Task item: Read the entries below and pull out each line with the string "Collapse".
================================
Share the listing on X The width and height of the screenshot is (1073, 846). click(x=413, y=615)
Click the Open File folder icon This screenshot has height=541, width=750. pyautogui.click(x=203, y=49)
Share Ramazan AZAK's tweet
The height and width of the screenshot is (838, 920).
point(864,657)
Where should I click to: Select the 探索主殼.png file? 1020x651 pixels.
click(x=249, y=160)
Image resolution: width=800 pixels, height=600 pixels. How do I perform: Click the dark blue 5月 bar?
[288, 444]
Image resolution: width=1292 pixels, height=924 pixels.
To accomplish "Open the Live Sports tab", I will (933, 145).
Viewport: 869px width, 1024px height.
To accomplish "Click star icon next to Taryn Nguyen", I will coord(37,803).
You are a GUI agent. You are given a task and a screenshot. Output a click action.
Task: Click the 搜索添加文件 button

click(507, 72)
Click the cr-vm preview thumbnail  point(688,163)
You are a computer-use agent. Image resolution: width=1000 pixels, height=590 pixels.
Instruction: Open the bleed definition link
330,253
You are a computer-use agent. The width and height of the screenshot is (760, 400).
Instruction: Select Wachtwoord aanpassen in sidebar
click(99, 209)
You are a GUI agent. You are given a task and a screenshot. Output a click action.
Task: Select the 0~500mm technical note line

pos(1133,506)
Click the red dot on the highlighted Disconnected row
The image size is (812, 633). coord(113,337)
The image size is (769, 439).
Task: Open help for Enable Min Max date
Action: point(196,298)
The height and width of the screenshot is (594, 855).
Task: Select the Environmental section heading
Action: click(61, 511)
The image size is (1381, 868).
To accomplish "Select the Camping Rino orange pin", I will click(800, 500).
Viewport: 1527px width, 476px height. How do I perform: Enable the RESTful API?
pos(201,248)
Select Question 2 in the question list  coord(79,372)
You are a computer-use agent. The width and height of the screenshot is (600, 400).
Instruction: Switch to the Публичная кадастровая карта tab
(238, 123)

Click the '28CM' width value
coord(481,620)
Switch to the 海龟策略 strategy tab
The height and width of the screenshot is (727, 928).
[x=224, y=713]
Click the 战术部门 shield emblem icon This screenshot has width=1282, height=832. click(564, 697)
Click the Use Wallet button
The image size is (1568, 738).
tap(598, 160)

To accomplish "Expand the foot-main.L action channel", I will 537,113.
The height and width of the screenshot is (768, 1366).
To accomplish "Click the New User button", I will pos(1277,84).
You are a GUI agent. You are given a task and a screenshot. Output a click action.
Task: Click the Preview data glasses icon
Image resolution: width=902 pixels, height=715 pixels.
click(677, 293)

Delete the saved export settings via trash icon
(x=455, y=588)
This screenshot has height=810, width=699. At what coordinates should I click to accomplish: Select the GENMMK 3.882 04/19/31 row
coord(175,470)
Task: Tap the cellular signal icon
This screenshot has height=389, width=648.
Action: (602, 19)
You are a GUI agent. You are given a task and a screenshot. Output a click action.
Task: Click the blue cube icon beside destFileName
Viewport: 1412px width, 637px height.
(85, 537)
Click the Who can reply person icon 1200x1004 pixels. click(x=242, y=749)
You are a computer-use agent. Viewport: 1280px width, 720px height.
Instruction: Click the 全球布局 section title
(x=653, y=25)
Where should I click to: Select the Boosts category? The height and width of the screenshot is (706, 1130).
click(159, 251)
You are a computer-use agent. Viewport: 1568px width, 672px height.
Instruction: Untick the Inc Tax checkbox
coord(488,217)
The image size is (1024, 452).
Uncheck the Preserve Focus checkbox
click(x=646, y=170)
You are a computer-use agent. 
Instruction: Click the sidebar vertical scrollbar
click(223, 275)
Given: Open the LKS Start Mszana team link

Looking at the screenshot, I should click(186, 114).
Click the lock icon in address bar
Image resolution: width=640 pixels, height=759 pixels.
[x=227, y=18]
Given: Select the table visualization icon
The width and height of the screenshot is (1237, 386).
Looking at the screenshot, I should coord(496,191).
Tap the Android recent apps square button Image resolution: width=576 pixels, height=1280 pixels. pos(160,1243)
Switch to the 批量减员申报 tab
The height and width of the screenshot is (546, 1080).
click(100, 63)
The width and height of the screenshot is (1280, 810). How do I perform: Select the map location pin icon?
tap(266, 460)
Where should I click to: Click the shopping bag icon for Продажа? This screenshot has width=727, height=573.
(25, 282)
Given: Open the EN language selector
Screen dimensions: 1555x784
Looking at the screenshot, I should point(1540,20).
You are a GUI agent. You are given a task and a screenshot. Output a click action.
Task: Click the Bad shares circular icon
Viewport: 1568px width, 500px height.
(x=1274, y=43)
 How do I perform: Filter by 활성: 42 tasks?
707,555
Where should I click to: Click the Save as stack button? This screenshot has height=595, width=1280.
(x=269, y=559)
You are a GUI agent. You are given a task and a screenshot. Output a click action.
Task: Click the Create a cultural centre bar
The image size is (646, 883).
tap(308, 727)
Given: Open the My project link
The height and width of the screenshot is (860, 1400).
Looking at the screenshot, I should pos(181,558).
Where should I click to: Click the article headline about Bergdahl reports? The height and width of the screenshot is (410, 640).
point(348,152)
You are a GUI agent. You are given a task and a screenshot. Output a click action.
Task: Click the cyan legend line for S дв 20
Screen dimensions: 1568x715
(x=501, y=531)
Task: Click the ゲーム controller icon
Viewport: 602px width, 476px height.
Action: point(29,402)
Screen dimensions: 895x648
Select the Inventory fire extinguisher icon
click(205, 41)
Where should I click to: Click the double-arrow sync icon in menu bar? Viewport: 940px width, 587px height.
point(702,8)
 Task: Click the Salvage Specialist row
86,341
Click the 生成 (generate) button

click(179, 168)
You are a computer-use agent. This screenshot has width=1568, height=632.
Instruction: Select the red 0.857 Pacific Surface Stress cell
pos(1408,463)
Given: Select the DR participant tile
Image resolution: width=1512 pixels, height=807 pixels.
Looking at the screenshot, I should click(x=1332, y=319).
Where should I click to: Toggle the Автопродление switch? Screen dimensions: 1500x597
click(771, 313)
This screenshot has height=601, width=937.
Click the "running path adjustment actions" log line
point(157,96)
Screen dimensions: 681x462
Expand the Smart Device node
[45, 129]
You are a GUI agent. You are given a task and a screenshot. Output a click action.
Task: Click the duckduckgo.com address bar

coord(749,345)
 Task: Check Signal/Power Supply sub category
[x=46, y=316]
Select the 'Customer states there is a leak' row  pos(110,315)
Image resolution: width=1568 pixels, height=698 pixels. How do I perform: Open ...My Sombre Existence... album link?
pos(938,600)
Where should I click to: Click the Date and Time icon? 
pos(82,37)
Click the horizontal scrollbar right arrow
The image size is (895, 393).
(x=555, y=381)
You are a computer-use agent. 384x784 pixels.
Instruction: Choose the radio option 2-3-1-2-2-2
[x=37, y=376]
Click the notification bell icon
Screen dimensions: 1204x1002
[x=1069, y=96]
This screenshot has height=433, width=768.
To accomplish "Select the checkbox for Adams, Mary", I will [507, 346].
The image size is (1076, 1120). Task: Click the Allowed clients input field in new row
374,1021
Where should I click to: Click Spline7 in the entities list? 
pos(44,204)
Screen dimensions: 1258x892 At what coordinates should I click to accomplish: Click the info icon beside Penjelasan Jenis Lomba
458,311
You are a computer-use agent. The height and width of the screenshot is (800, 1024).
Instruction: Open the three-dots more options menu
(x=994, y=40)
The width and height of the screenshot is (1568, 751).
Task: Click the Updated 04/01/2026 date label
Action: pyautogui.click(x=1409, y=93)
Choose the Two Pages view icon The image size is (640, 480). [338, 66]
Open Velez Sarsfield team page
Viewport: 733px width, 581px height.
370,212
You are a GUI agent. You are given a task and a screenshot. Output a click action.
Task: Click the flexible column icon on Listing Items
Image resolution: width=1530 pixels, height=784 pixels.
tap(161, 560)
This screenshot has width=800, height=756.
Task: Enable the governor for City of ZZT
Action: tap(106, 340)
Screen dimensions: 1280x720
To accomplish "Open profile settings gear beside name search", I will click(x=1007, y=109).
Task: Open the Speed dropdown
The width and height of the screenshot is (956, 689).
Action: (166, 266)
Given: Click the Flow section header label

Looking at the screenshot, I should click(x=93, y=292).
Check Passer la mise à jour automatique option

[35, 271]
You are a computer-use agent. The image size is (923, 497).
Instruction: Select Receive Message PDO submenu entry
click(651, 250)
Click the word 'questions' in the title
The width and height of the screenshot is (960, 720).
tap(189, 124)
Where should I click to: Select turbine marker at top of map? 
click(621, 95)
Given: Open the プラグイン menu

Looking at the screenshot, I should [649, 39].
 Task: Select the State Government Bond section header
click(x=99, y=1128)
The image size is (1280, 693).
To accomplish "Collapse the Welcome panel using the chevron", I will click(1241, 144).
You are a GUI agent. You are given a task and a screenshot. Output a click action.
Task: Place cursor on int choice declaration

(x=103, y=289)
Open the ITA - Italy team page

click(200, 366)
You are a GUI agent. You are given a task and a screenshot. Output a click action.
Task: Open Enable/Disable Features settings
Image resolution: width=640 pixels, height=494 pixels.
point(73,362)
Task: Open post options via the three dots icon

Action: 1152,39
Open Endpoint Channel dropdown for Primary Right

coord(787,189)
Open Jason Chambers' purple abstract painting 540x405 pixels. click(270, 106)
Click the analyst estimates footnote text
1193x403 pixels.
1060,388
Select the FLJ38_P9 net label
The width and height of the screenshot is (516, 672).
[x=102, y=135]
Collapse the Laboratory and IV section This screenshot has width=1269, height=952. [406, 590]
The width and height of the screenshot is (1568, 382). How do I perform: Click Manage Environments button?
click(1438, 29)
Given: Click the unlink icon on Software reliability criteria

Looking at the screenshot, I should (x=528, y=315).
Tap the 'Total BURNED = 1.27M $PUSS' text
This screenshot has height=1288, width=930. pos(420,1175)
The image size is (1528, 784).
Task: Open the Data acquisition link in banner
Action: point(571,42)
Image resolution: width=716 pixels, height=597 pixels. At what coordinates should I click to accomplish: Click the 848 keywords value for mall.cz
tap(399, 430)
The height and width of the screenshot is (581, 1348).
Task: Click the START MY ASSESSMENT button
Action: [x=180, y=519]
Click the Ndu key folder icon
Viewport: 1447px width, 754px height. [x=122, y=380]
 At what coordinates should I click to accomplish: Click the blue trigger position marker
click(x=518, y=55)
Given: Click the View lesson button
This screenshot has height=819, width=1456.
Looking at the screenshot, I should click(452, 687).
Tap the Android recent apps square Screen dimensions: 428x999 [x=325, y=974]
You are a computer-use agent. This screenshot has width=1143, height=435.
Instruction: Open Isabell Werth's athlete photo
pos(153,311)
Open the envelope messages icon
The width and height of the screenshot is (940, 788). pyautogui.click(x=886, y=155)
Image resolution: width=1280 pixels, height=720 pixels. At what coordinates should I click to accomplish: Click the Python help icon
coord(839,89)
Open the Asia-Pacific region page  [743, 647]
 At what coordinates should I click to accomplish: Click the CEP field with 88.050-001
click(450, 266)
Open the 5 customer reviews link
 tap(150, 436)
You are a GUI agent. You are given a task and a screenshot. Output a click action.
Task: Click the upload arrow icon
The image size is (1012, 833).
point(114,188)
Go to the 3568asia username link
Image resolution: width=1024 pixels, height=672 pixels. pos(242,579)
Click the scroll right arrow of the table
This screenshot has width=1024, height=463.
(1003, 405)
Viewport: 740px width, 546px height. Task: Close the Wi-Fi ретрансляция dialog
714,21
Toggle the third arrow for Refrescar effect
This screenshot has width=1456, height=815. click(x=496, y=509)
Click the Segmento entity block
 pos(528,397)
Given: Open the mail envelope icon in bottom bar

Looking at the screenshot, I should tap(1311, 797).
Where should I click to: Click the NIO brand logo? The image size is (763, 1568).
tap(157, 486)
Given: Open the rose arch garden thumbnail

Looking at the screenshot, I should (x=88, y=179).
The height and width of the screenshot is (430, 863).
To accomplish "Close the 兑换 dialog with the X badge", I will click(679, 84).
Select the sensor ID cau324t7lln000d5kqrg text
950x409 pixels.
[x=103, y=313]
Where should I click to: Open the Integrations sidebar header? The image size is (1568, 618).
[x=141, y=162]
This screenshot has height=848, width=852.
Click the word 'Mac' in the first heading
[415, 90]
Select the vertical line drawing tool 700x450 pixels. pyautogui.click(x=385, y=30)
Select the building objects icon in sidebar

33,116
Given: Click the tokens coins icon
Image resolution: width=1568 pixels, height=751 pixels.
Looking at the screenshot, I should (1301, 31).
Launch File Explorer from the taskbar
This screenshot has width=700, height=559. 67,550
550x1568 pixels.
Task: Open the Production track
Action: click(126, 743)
================================
Reply:
To accomplish "Collapse the Welcome panel using the chevron", I will click(1241, 144).
Collapse the Laboratory and IV section This screenshot has width=1269, height=952. [406, 590]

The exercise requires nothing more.